For everything there is a season,
a time for every activity under heaven.
A time to be born and a time to die.
A time to plant and a time to harvest.
Winter often has the appearance of peace and stillness, but beneath the frost and snow the earth is at work, preparing for the season ahead. Without the tactile nature of flowers hands often feel idle during wintertime, but patience is a virtue and what is to come holds great promise. Snowdrops are just emerging from the hard ground, their buds popping delicate angel heads, bobbing and heralding the future season.
For a flower farmer January seems an appropriate month to take stock; as Jack Frost and powdery snow have been busying themselves laying a blanket over the flower fields, time can be taken to reflect on the 2017 season and ponder the coming year. New years resolutions can often be made impulsively and hold little chance of making it to Spring, when flowers fully hit their stride again, but a few goals to take into a new season can give one purpose and energy.
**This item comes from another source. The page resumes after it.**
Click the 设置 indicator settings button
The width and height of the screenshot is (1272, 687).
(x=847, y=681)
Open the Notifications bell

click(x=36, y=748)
As the concept of British grown flowers gathers momentum in the popular consciousness, taking time to place value and credit on your product, appreciating the uniqueness of what the flower fields of Ginger House Garden are producing, is important for the business to grow and flourish. Too much of 2017 was spent in comparing the business to others, the perils of social media playing a significant role in one’s self-doubt – ‘that bouquet is stunning, I could never do that’, ‘they are growing that, why aren’t we growing it?’ – not placing enough recognition upon the work of the last 18 months.
The 2018 flower season looms and it is time to do battle with an ingrained perfectionist tendency. Instead let us see the value in the uniqueness of every flower, of every bouquet and of every day on the farm amongst the flowers.